The initial proof of concept was to get a solution running
- Producer - Lambda running within the VPC sending data to MSK
- MSK Cluster - Kafka cluster
- Consumer - Lambda running within the VPC, consuming MSK topic and sending data to Elastic
- ElasticSearch - ElasticSearch cluster
- Grafana - container running in EKS to display dashboards from ElasticSearch
- Aurora - DB for running the Grafana DB
Prerequisites
You will need the following installed
- git
- AWS CLI
- AWS CDK
- docker
- jq
ElasticSearch requires a ServiceLinked role, this is only needed for new accounts but as it is not stack specific CDK/CFN deployment is not recommend so needs to be run using the following CLI command:
aws iam create-service-linked-role --aws-service-name es.amazonaws.com
Deploy the infrastructure using CDK
#Clone the repo
git clone https://github.com/msimpsonnz/aws-misc
#Setup some env variables
export CDK_AWS_REGION=ap-southeast-2
export CDK_AWS_ACCOUNT=$(aws sts get-caller-identity | jq -r .Account)
#Build Infra with CDK
cd msk-logs/cdk
cdk deploy
Setup the MSK environment
#Setup up our MSK environment
cd ..
export AWS_KAFKA_TOPIC=AWSKafkaTutorialTopic
export AWS_MSK_CLUSTER=$(aws cloudformation describe-stack-resources --stack-name msk-demo-stack | jq -r '.StackResources[] | select(.ResourceType == "AWS::MSK::Cluster") | .PhysicalResourceId')
echo $AWS_MSK_CLUSTER
export AWS_MSK_CLUSTER_CONNECTSTRING=$(aws kafka describe-cluster --region $CDK_AWS_REGION --cluster-arn $AWS_MSK_CLUSTER | jq -r ".ClusterInfo.ZookeeperConnectString")
#If you get an error here make sure the cluster is "ACTIVE"
echo $AWS_MSK_CLUSTER_CONNECTSTRING
export AWS_MSK_BOOTSTRAP=$(aws kafka get-bootstrap-brokers --region $CDK_AWS_REGION --cluster-arn $AWS_MSK_CLUSTER | jq -r .BootstrapBrokerString)
echo $AWS_MSK_BOOTSTRAP
Now you will need to update the Lambda Functions environment variables with the AWS_MSK_BOOTSTRAP setting as it takes a while for the cluster to come online and these settings to be made available.

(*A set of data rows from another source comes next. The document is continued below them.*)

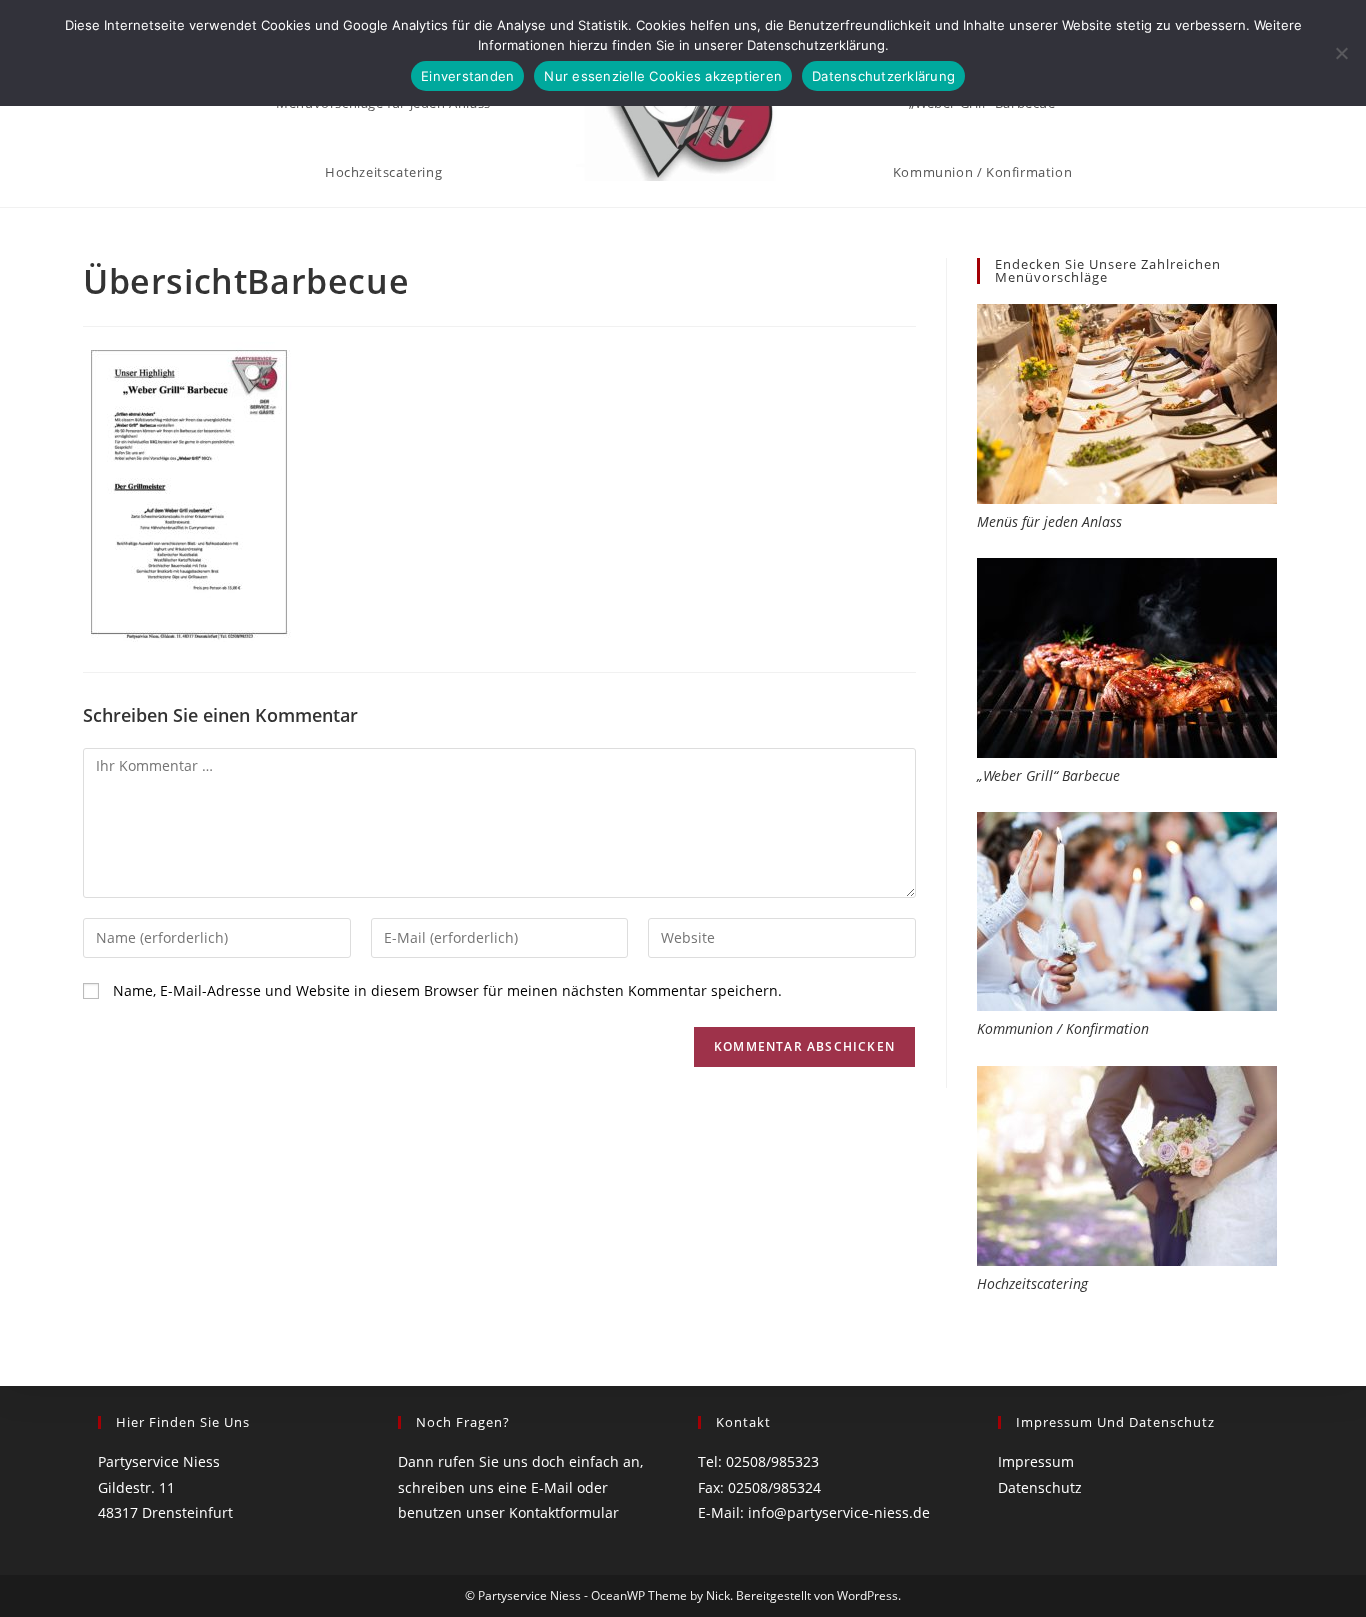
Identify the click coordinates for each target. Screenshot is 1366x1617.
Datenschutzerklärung (883, 76)
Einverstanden (467, 76)
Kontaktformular (564, 1512)
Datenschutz (1040, 1487)
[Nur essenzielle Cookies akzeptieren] (1341, 53)
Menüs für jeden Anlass (1049, 521)
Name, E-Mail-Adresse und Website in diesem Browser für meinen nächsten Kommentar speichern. (447, 990)
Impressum (1036, 1461)
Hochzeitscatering (1032, 1283)
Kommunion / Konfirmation (1063, 1028)
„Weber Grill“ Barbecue (1048, 775)
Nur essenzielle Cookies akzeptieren (663, 76)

You also need to create a topic on Kafka, you can boot an EC2 instance for this or deploy a container to EKS to get the job done.
Build Java Container
#Docker if required
#Build the base image
$(aws ecr get-login --no-include-email --region $CDK_AWS_REGION)
cd ../src/kafka-base
curl https://archive.apache.org/dist/kafka/2.2.1/kafka_2.12-2.2.1.tgz -o ./bin/kafka_2.12-2.2.1.tgz
docker build -t kafka-base .
aws ecr create-repository --repository-name kafka-base
docker tag kafka-base:latest $CDK_AWS_ACCOUNT.dkr.ecr.$CDK_AWS_REGION.amazonaws.com/kafka-base:latest
docker push $CDK_AWS_ACCOUNT.dkr.ecr.$CDK_AWS_REGION.amazonaws.com/kafka-base:latest
Deploy this to EKS and then access via the shell and run the command below, you can get the connection string from the previous command section.
bin/kafka-topics.sh --create --zookeeper ZookeeperConnectString --replication-factor 3 --partitions 1 --topic AWSKafkaTutorialTopic
Now on to the final step of configuring Grafana, its a simple deployment using Helm and then once logged on you can update the config to use mySQL with Aurora and connect the dashboards to ElasticSearch.
Grafana setup
aws eks --region $CDK_AWS_REGION update-kubeconfig --name msk-EKSCluster --profile default
export CDK_AWS_REGION=ap-southeast-2
export CDK_AWS_ACCOUNT=$(aws sts get-caller-identity | jq -r .Account)
export ASSUME_ROLE=$(aws sts assume-role --role-arn arn:aws:iam::$CDK_AWS_ACCOUNT:role/msk-demo-stack-AdminRole38563C57-1PGU4XTWJAHY6 --role-session-name AWSCLI-Session)
export AWS_ACCESS_KEY_ID=$(echo $ASSUME_ROLE | jq -r .Credentials.AccessKeyId)
export AWS_SESSION_TOKEN=$(echo $ASSUME_ROLE | jq -r .Credentials.SessionToken)
export AWS_SECRET_ACCESS_KEY=$(echo $ASSUME_ROLE | jq -r .Credentials.SecretAccessKey)
aws sts get-caller-identity
kubectl apply -f ./src/eks/rbac.yaml
kubectl create namespace grafana
helm install stable/grafana \
--name gf-release \
--namespace grafana \
--set persistence.storageClassName="gp2" \
--set adminPassword="EKSsAWSome" \
--set service.type=LoadBalancer
That’s it! You can now connect Grafana to ElasticSearch and have the data flow from Lambda into MSK and back out.